Luhut bercerita, mangrove merupakan salah satu tanaman yang mampu menyerap emisi karbon cangat besar yaitu sampai dua belas kali. Untuk itu, pemerintah pun memiliki target tinggi dalam melakukan restorasi dan rehabilitasi mangrove.
Baca Juga
“Mangrove menyerap emisi karbon tinggi. Target kita 600 ribu hektare, kita harus selesaikan 2024, tahun ini kita targetkan 100 ribu hektare dapat kita tanami atau lebih. Bu Siti (Menteri Lingkungan Hidup dan Kehutanan) pun sangat agresif mengenai ini. Saya dengan Bu Siti, dan Pak Trenggono (Menteri Kelautan dan Perikanan) kita jalan terus membangun ini,” ungkap Luhut Binsar Pandjaitan dalam keterangan tertulis, Jumat (19/8/2022).
Advertisement
Menko Luhut menceritakan upaya awal kerja sama restorasi mangrove tidak berjalan baik, namun begitu target 600 ribu hektare mulai berjalan, menurut Menko Luhut banyak negara investor mulai berdatangan.

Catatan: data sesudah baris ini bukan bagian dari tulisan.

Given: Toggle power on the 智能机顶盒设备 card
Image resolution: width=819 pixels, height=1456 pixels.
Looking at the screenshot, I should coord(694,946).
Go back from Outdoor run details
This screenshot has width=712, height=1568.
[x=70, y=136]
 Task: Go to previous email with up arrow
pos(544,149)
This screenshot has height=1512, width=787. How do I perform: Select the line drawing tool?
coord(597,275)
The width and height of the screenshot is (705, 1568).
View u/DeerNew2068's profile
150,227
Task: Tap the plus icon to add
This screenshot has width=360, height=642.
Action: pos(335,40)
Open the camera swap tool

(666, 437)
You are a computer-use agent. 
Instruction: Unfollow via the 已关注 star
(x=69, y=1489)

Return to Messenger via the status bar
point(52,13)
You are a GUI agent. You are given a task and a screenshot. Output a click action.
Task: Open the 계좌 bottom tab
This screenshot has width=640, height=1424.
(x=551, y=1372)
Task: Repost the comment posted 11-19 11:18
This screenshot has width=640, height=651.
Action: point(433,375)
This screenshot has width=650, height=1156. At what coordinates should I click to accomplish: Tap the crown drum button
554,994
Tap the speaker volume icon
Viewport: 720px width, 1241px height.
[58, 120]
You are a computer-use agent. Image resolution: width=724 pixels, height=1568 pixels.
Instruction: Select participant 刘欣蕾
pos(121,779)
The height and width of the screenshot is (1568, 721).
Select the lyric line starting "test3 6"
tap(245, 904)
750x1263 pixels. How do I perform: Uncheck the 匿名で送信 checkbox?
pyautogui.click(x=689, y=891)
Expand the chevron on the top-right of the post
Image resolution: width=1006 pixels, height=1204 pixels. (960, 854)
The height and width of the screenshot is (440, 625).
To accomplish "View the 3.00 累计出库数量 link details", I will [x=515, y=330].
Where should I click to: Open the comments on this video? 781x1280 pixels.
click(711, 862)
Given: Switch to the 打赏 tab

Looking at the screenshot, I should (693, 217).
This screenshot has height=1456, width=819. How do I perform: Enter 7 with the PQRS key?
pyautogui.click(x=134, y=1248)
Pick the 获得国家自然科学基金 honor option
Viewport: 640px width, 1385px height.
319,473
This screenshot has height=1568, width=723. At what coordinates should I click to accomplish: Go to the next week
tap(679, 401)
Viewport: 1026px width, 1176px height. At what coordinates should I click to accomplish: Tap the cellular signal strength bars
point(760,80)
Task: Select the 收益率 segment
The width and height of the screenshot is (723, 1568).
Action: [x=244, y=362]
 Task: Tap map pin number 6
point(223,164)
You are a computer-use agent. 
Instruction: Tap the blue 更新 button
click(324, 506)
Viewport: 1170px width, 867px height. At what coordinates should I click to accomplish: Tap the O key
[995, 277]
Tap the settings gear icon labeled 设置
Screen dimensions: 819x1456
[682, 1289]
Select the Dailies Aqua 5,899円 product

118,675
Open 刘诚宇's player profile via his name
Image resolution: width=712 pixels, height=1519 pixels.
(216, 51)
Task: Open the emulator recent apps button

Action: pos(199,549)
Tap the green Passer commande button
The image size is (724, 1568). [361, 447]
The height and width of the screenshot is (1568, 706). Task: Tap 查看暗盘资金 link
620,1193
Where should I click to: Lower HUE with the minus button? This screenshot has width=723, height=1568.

“Tempo hari saya dan Bu Nani (Deputi bidang Koordinasi Pengelolaan Lingkungan dan Kehutanan Kemenko Marves) ke Abu Dhabi bertemu Mohamed Bin Zayed (MBZ), dia bilang mau investasi besar di kita. Bukan hanya di Ibu Kota, tapi juga di restorasi dan rehabilitasi mangrove ini,” cerita Menko Luhut.
Semua ini dikatakan Menko Luhut saat melakukan penanaman mangrove dalam rangka percepatan program rehabilitasi mangrove di Maros, Sulawesi Selatan.
* Fakta atau Hoaks? Untuk mengetahui kebenaran informasi yang beredar, silakan WhatsApp ke nomor Cek Fakta Liputan6.com 0811 9787 670 hanya dengan ketik kata kunci yang diinginkan.
Multistakeholder
Terkait dengan penanaman mangrove, Deputi Nani Hendiarti mengatakan, bahwa pada hari ini merupakan momen yang sangat penting untuk menunjukkan pada dunia bahwa Indonesia terus melaksanakan program rehabilitasi mangrove dengan melibatkan multistakeholder (pentahelix).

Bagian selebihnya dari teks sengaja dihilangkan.